Records from a dataset:
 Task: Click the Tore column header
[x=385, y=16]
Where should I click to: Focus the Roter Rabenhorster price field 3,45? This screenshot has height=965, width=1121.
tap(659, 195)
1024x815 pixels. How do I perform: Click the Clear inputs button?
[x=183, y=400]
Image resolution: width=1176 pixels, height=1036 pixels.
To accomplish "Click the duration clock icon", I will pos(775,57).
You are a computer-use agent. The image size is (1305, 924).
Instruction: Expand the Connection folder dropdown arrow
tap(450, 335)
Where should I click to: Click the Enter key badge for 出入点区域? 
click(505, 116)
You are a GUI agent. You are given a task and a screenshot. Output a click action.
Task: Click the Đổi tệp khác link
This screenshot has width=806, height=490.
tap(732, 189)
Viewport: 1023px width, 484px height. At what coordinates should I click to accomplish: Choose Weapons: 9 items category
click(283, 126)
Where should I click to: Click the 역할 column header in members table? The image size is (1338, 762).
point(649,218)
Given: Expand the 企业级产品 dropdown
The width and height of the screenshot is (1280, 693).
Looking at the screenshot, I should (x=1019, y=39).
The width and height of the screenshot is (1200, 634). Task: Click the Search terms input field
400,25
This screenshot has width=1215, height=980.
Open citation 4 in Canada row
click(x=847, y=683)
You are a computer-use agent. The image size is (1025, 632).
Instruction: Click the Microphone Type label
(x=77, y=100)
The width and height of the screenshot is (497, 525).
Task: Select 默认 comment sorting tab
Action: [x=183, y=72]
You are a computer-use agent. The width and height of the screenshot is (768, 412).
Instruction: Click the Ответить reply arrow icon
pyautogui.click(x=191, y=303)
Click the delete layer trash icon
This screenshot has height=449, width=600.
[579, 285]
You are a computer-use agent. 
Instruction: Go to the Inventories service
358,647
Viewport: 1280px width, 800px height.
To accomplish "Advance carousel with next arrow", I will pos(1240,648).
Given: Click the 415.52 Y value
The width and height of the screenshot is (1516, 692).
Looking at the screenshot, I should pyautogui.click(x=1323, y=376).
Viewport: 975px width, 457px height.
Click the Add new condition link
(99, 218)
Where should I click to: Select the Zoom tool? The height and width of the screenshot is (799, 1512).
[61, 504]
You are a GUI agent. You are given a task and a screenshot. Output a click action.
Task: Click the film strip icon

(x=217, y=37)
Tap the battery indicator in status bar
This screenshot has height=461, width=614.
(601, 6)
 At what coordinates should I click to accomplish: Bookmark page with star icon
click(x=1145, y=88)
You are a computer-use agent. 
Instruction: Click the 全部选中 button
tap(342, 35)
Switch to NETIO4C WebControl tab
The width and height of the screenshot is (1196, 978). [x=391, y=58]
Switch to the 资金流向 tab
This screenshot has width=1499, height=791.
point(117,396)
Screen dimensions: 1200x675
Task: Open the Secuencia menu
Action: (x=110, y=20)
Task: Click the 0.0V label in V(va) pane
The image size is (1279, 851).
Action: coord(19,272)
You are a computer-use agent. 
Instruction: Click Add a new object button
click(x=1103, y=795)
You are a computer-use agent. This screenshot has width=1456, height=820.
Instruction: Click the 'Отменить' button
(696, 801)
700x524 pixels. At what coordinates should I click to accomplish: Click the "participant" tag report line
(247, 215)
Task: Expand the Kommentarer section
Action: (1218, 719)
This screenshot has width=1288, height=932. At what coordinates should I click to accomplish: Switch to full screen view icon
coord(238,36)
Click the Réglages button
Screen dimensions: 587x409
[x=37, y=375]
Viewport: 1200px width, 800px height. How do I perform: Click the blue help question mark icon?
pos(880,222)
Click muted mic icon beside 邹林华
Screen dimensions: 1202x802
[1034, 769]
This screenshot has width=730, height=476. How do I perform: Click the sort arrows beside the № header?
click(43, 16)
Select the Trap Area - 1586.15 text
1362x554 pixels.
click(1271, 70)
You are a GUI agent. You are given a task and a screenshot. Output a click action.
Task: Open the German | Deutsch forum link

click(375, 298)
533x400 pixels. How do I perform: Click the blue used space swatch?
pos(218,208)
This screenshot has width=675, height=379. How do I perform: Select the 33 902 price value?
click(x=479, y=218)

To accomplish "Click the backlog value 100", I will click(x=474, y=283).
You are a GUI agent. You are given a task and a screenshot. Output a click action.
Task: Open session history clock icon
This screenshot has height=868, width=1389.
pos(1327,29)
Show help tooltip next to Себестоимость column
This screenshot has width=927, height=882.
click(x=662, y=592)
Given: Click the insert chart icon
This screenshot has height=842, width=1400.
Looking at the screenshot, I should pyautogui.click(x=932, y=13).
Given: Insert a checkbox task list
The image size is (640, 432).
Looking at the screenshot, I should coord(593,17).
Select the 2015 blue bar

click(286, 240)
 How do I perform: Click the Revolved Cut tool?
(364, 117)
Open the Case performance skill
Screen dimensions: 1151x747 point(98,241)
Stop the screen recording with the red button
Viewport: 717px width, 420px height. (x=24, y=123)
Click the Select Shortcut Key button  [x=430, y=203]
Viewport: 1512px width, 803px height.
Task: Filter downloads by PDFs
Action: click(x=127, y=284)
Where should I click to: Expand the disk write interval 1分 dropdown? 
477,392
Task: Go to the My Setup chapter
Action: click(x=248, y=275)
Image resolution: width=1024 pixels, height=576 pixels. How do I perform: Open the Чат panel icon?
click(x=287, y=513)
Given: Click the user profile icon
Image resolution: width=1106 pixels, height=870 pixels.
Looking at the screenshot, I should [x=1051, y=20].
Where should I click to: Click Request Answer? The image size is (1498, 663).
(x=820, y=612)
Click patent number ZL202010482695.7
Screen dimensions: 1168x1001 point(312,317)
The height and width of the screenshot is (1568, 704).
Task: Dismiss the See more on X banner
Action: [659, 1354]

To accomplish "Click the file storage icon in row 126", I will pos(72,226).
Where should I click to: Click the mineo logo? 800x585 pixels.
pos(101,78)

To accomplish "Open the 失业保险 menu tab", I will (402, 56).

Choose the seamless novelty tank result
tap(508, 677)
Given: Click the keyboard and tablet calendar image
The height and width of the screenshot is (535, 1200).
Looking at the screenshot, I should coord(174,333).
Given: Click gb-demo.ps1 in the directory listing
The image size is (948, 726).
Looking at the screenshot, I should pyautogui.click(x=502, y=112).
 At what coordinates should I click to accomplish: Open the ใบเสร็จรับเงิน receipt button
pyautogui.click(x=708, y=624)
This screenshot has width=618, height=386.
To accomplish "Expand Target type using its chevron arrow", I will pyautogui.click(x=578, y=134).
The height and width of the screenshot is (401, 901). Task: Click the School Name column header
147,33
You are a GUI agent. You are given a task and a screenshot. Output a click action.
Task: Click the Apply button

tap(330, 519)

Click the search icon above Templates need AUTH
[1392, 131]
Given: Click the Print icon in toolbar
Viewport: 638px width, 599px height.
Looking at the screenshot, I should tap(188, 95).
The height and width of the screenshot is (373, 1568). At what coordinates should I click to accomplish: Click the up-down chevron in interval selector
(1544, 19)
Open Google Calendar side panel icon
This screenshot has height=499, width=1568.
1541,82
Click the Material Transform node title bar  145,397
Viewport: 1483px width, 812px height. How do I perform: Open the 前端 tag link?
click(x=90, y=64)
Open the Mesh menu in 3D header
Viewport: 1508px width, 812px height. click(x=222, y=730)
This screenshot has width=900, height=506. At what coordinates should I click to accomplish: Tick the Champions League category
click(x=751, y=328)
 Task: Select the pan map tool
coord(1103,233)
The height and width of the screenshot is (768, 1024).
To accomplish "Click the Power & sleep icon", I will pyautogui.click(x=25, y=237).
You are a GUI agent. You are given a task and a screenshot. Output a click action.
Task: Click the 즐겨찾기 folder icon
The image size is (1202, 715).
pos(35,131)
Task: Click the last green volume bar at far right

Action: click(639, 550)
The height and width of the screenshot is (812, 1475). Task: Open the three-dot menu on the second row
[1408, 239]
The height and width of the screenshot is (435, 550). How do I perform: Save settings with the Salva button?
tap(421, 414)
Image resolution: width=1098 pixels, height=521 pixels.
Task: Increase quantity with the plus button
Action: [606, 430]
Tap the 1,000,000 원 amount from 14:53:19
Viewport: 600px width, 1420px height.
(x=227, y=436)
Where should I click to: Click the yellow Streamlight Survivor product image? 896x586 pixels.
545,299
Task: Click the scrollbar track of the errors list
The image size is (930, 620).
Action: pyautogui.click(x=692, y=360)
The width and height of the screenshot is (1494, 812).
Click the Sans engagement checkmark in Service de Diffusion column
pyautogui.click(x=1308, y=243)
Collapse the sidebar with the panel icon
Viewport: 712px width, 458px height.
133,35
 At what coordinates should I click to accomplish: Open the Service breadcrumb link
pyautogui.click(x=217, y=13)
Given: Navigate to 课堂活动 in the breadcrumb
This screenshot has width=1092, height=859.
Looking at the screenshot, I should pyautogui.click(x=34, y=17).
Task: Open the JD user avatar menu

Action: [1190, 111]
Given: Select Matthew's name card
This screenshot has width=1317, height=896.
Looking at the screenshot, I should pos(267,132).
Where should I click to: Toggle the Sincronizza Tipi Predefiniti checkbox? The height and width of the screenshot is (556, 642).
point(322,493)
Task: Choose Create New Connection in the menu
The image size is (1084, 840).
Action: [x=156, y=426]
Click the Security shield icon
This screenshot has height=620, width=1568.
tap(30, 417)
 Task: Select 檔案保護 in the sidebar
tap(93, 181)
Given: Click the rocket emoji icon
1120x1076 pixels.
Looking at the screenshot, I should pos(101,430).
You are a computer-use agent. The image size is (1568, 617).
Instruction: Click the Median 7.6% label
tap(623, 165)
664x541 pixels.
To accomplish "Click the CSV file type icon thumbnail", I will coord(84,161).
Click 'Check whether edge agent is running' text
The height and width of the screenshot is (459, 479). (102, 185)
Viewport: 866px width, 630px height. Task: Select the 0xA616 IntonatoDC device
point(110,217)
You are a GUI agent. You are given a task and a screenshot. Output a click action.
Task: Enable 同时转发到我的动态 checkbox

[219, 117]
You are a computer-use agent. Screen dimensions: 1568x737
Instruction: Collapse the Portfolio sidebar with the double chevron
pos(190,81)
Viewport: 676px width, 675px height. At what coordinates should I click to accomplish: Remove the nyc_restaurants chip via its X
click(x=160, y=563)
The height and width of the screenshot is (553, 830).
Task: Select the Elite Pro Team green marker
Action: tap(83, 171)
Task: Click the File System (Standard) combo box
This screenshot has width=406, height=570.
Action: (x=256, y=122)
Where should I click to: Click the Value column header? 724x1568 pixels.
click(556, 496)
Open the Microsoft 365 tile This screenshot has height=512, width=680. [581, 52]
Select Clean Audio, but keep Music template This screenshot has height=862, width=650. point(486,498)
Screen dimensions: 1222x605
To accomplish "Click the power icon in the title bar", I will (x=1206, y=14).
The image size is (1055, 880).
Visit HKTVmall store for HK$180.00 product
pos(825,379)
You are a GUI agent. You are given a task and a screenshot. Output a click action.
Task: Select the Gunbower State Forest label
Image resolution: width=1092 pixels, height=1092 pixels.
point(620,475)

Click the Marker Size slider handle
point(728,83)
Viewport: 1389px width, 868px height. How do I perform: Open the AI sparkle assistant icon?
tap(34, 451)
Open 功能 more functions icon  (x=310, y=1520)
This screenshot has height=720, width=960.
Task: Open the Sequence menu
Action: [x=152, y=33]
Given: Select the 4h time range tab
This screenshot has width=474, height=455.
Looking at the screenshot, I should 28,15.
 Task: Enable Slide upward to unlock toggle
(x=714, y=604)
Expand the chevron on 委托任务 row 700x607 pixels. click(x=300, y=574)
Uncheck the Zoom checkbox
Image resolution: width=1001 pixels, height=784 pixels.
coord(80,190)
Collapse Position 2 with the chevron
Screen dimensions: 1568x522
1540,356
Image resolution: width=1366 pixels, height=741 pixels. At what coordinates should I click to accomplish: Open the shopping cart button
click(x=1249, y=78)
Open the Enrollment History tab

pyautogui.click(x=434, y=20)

▸ **Work item**
Work through the records above. Copy every line with the string "title".

▸ **Output for this task**
Click the Material Transform node title bar  145,397
To accomplish "Click the power icon in the title bar", I will (x=1206, y=14).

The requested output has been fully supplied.